Namun Calista tetap terdiam. Hanya suara mesin medis yang terus menemani keheningan.
♡♡
Di ruang kerjanya, Dokter Rangga duduk dengan wajah penuh beban. Tangan kirinya menopang dahi, sementara tangan kanannya sibuk menekan layar ponsel. Ia sudah mengubungi beberapa rekan sejawat, bahkan mengirimkan permohonan lewat jaringan rumah sakit di luar kota.
"Tidak ada..." gumamnya lirih, setelah satu per satu panggilan berakhir dengan jawaban yang sama. Tidak ada donor yang cocok untuk Calista. Ia berdiri berjalan mondar-mandir di ruangannya. Sesekali ia membuka laptop, mengecek kembali data pasien di bank donor sum-sum tulang, berharap ada keajaiban—nama yang baru masuk, kecocokan mendadak muncul. Namun layar tetap menampilkan hasil nihil.
"Waktunya hanya tinggal sebulan..." suara itu nyaris seperti erengan putus asa.
Rangga memijat pelipisnya, merasa tangannya sedikit bergetar. Bayangan wajah pucat Calista terbaring di ranjang terus menghantuinya. Ia tahu, sebagai dokter ia harus kuat, harus jadi penopang harapan keluarga pasien. Tapi kali ini, bahkan hatinya pun ikut hancur.
Ia menarik napas panjang, menatap data pasien yang terpampang. "Ya Tuhan... tolong beri jalan."
♡♡
"Xavier..."
Xavier menghentikan pukulan terakhirnya, napasnya tersengal, keringat membasahi dahi dari lehernya. Ia menoleh melihat sosok Opa Arya mendekat dengan langkah mantap.
"Ada apa, Opa?" tanyanya, suaranya masih terdengar berat karena aktivitas tadi.
Opa Arya menatapnya sejenak, lalu berkata dengan nada tenang namun tegas, "Kita harus ke markas sekarang. Di sana, kau bisa menyalurkan semua kegelisahanmu dengan cara yang tepat."
Xavier mengerutkan kening, masih ingin bertanya lebih jauh, tapi sebelum sempat melontarkan kata, Opa Arya sudah berbalik dan berjalan pergi, meninggalkan Xavier dengan perasaan campur aduk.
Xavier menarik napas panjang, menatap tangannya yang masih merah dan lecet karena pukulan. Ada rasa lega, tapi juga gelisah yang tak kunjung hilang. Ia mengikutinya, menyusuri lorong mansion dengan langkah berat, pikirannya terus tertuju pada Calista.
♡♡
Xavier duduk di kursi penumpang, menatap keluar jendela mobil mewah yang dikemudikan Opa Arya. Jalanan sepi di malam hari seakan menambah kesunyian di dalam kabin. Sesekali Xavier menatap ponselnya, berharap ada balasan dari Calista, tapi layar kosong. Wajahnya datar, mata tak lepas dari layar, sementara tangannya menahan kegelisahan yang terus menghimpit.
Perjalanan terasa panjang. Angin malam yang masuk melalui kaca mobil hanya menambah dingin suasana hati Xavier. Opa Arya sesekali melirik ke arahnya, tapi tak berkata banyak. Mereka berdua memahami, ada beban yang tidak bisa di ungkapkan hanya dengan kata.

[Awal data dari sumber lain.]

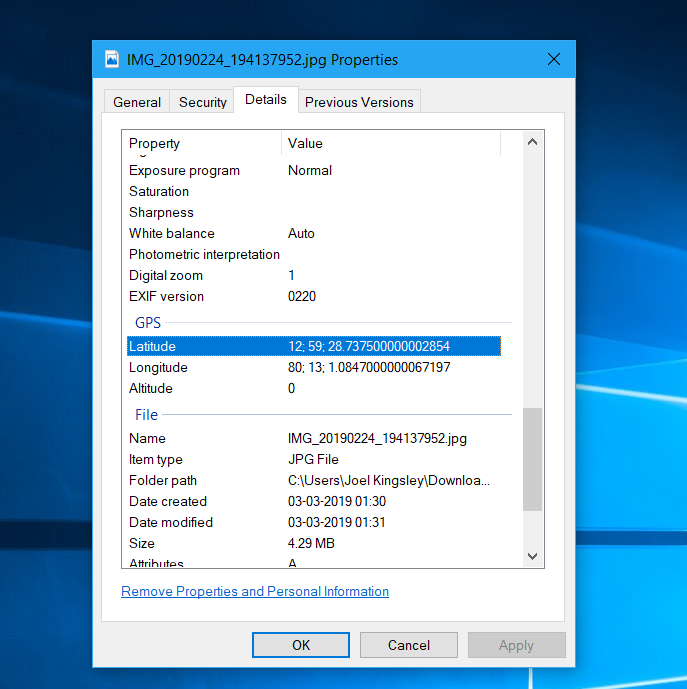Click the image file icon in title bar
This screenshot has width=687, height=689.
click(112, 60)
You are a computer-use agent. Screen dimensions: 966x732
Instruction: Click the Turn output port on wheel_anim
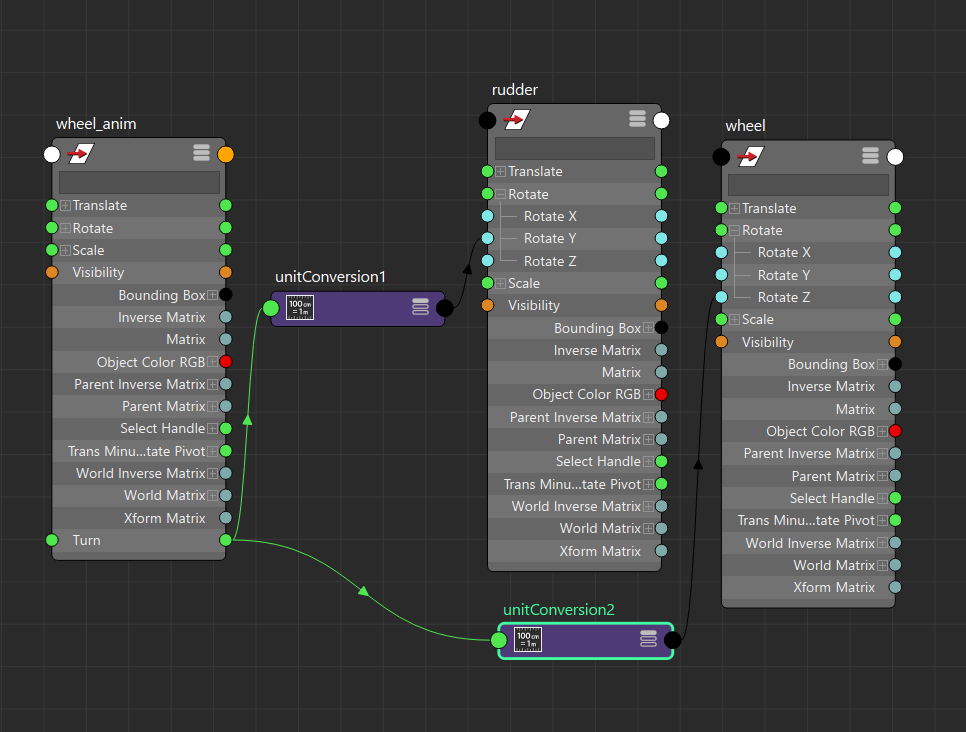(225, 540)
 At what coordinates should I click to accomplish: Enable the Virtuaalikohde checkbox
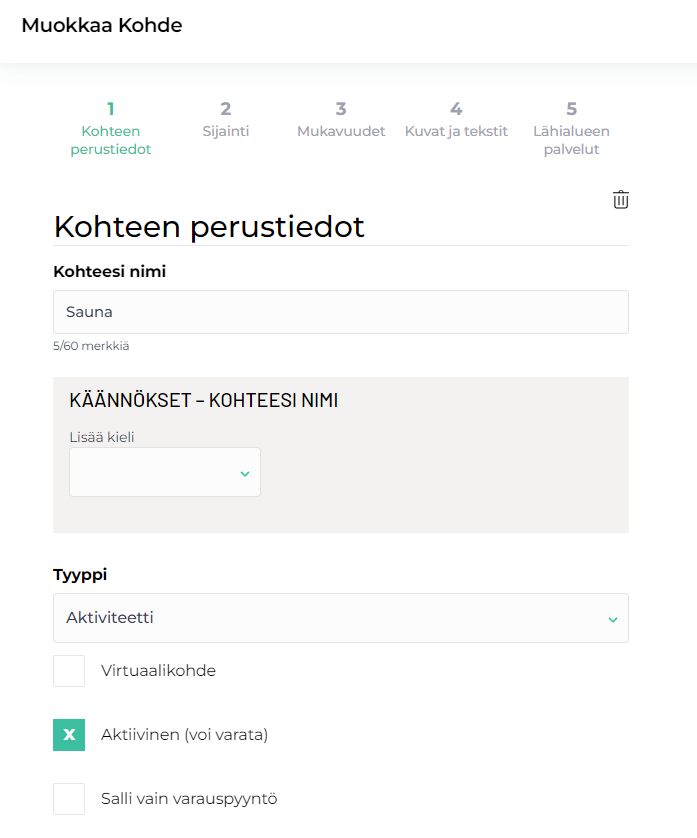[69, 671]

Beberapa puluh menit kemudian, mobil menepi di kawasan terpencil. Di balik gerbang besi yang tinggi dan kokoh, terlihat markas yang luas membentang, jauh dari hiruk piruk kota. Bangunan-bangunan besar berpadu dengan lapangan latihan dan area terbuka, semuanya tertata rapi dengan pengawasan maksimal. Pohon-pohon tinggi dan tembok tebal menambah kesan privat dan aman.
Begitu pintu mobil terbuka, Xavier terhenyak. Puluhan pengawal berseragam berdiri rapi di sepanjang jalan masuk, memberi penghormatan dengan sikap disiplin. Ini pertama kalinya Xavier menjejakkan kaki di markas ini, dan aura kekuatan serta kedisiplinan begitu terasa.
Opa Arya menepuk bahu Xavier, memberi isyarat agar ia mengikuti. "Selamat datang di markas, Xavier. Di sini, kau bisa belajar mengendalikan diri, sekaligus menyalurkan semua yang ada di dalam hatimu," ucapnya dengan nada tegas namun hangat.
Xavier mengangguk pelan, matanya menatap setiap detail markas yang luas itu. Setiap langkahnya terasa berat namun mantap—ini bukan sekedar latihan fisik, tapi juga perjalanan menaklukkan emosi dan kegelisahan yang menumpuk sejak kejadian Calista.